Rewrite the listing from the line with "I want to click on new-folder-icon, so" through the end of the listing, swapping "Describe" for "Explain" and changing nothing else. Leave the pictures out.

WORKING DATA:
================================

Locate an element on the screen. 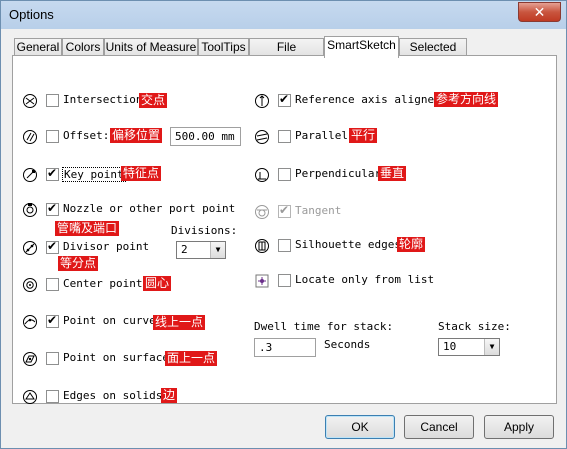  perpendicular-label: Perpendicular is located at coordinates (338, 174).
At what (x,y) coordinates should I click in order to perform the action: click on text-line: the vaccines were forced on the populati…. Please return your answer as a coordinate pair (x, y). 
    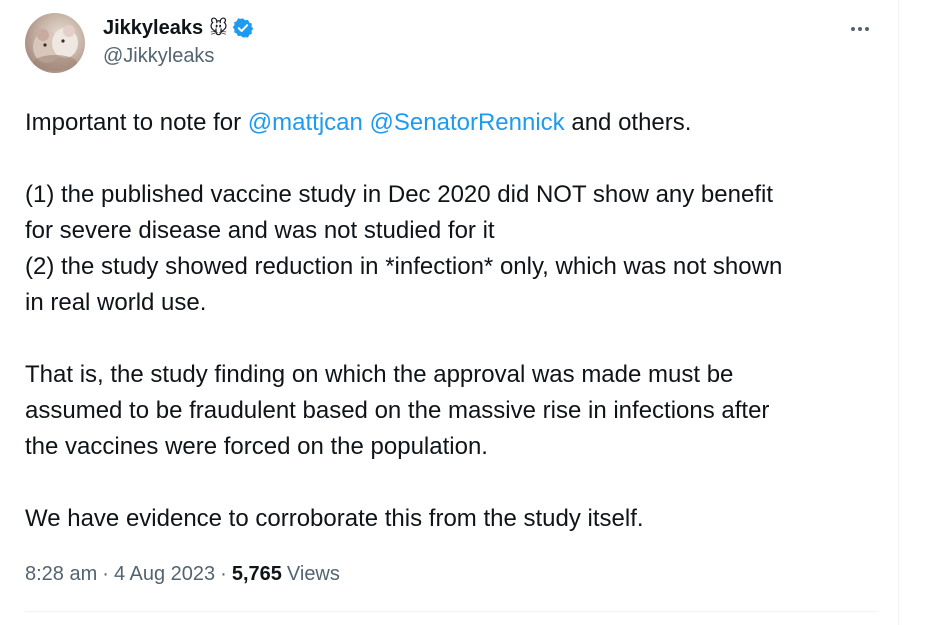
    Looking at the image, I should click on (256, 446).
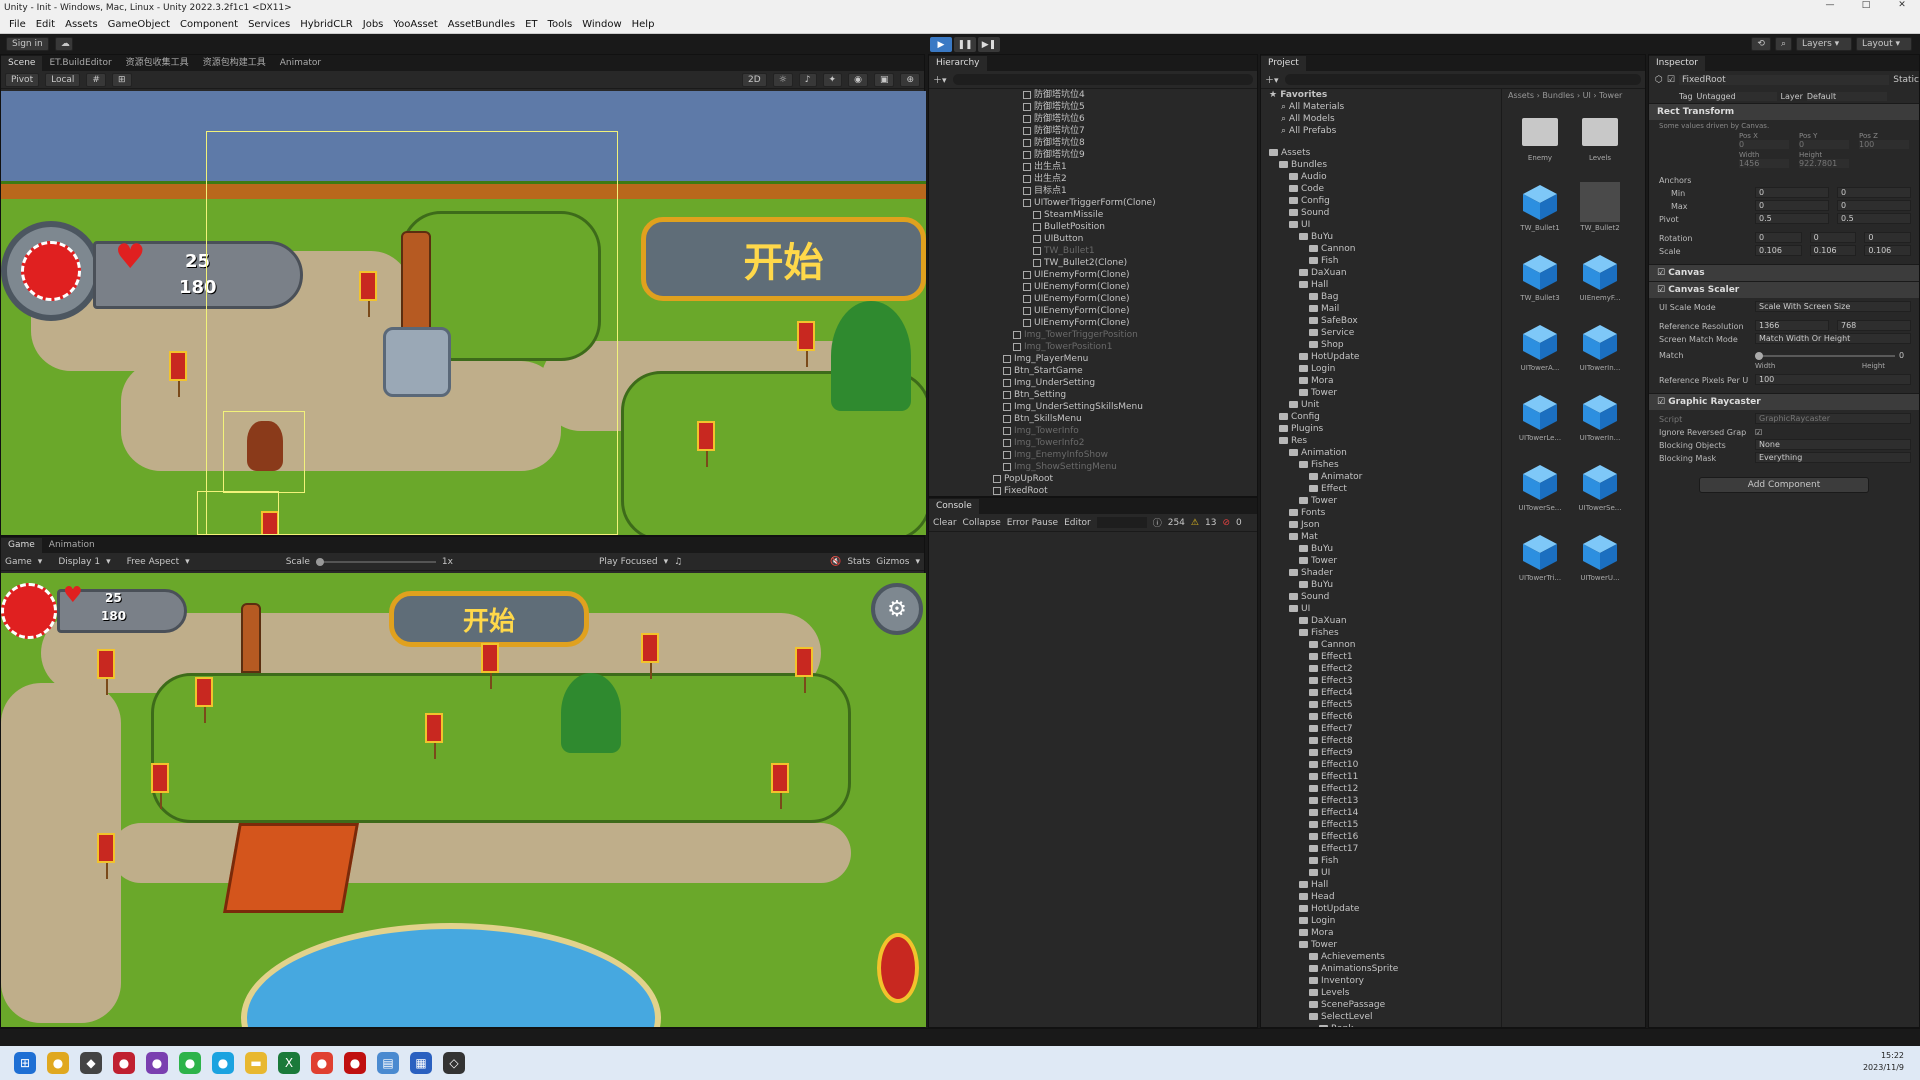 This screenshot has width=1920, height=1080. I want to click on folder-item: Rank, so click(1385, 1025).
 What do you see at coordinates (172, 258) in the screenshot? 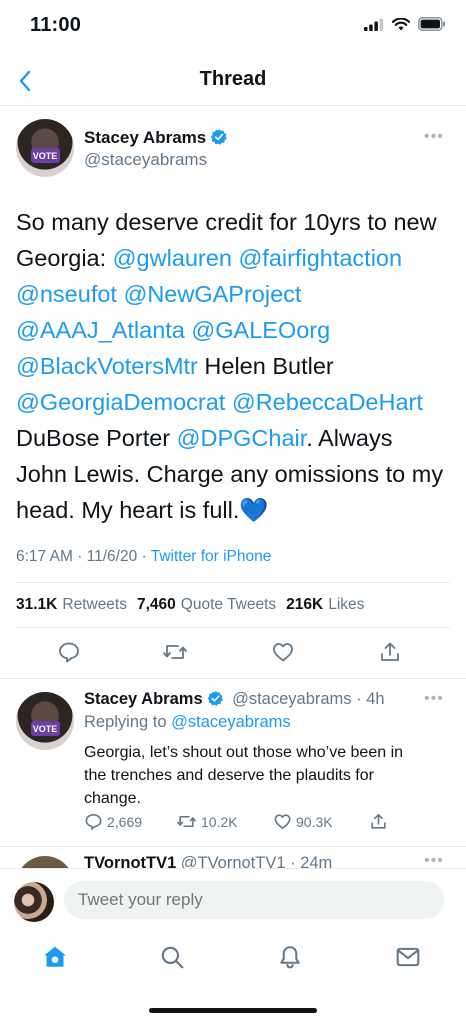
I see `mention-link: @gwlauren` at bounding box center [172, 258].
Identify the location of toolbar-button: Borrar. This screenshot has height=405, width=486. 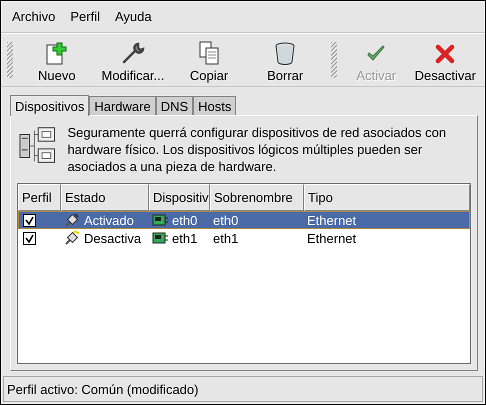
(286, 60).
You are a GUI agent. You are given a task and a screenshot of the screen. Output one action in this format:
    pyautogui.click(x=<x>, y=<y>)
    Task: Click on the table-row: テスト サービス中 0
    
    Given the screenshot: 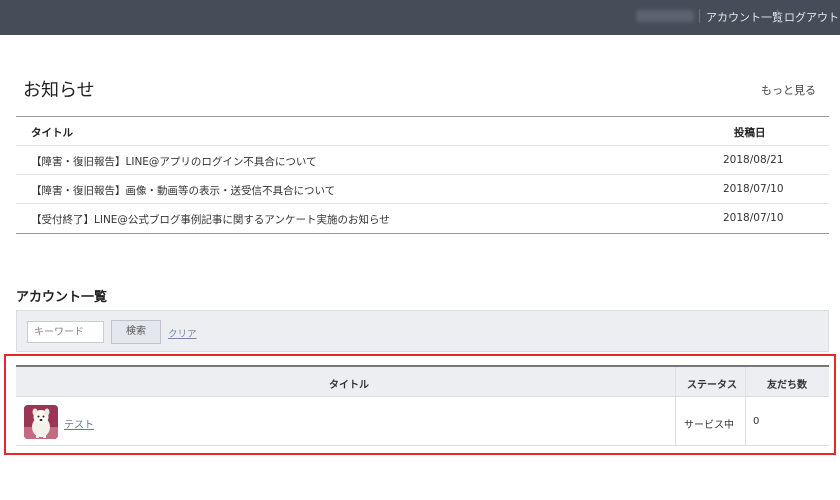 What is the action you would take?
    pyautogui.click(x=422, y=422)
    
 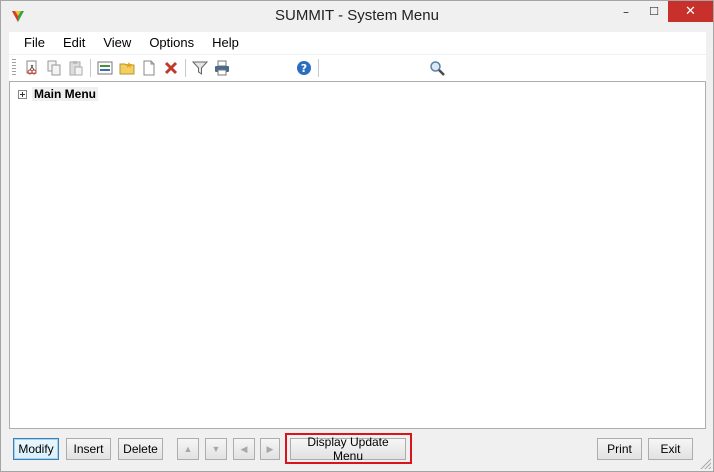 I want to click on new-folder-icon, so click(x=127, y=68).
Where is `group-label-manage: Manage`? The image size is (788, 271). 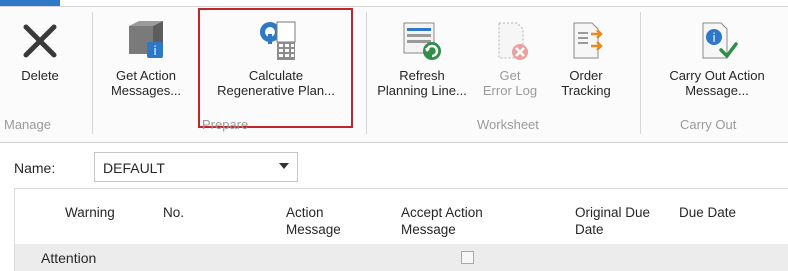
group-label-manage: Manage is located at coordinates (28, 124).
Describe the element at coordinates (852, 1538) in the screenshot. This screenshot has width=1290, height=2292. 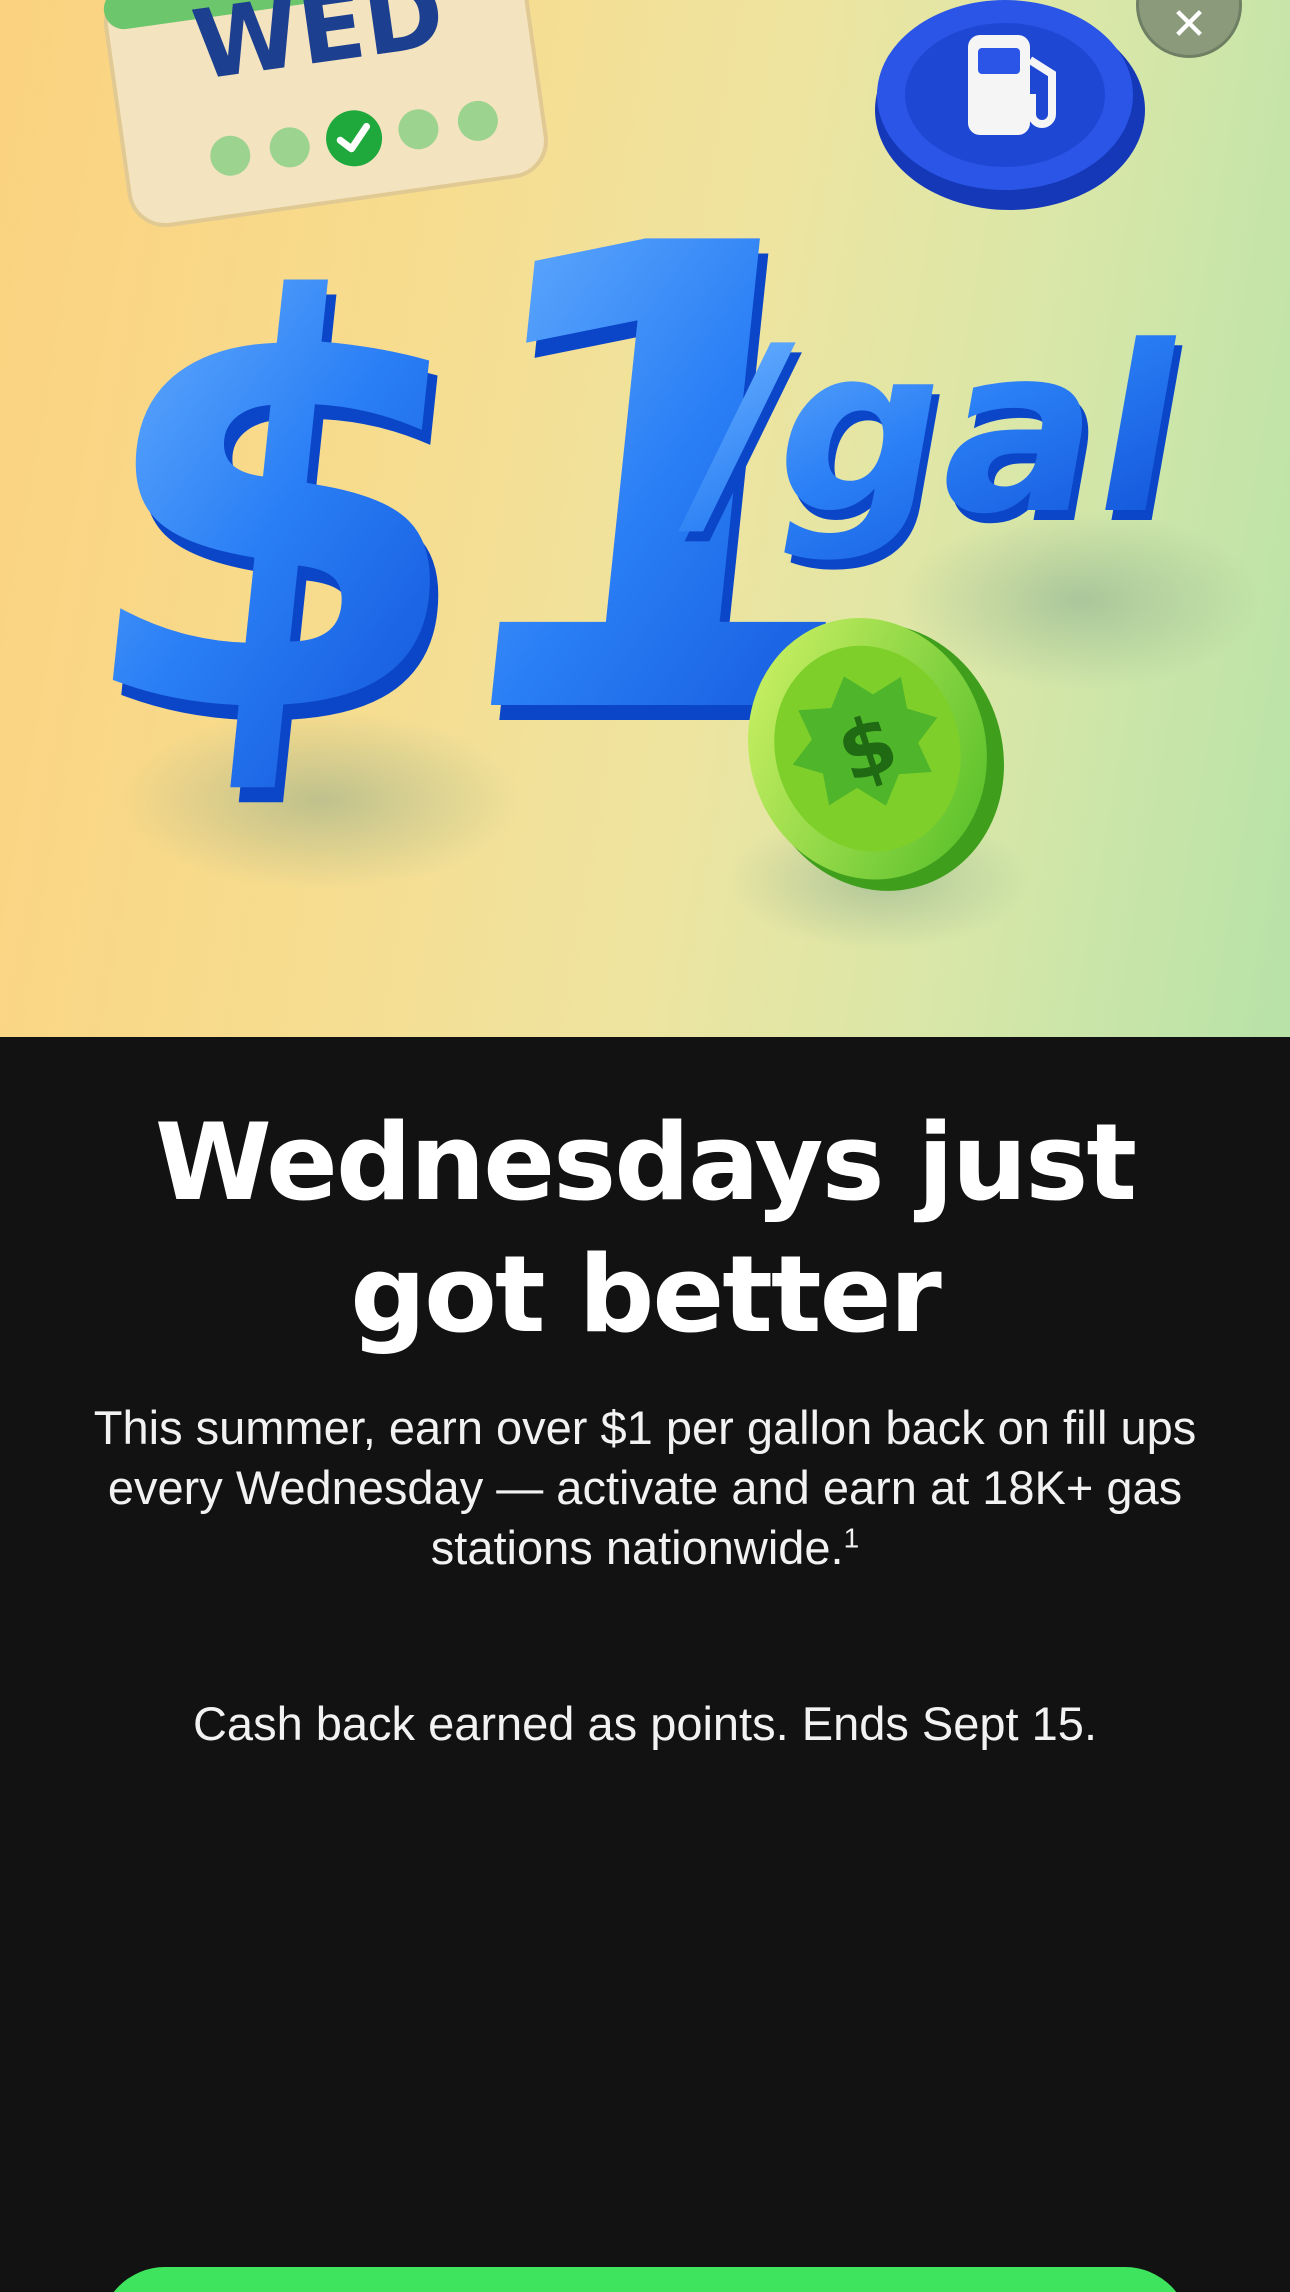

================================

RESULT FOR THIS EXERCISE:
  I want to click on new-folder-icon, so click(x=127, y=68).
Where is `group-label-manage: Manage`? The image size is (788, 271). 
group-label-manage: Manage is located at coordinates (28, 124).
Explain the element at coordinates (852, 1538) in the screenshot. This screenshot has width=1290, height=2292. 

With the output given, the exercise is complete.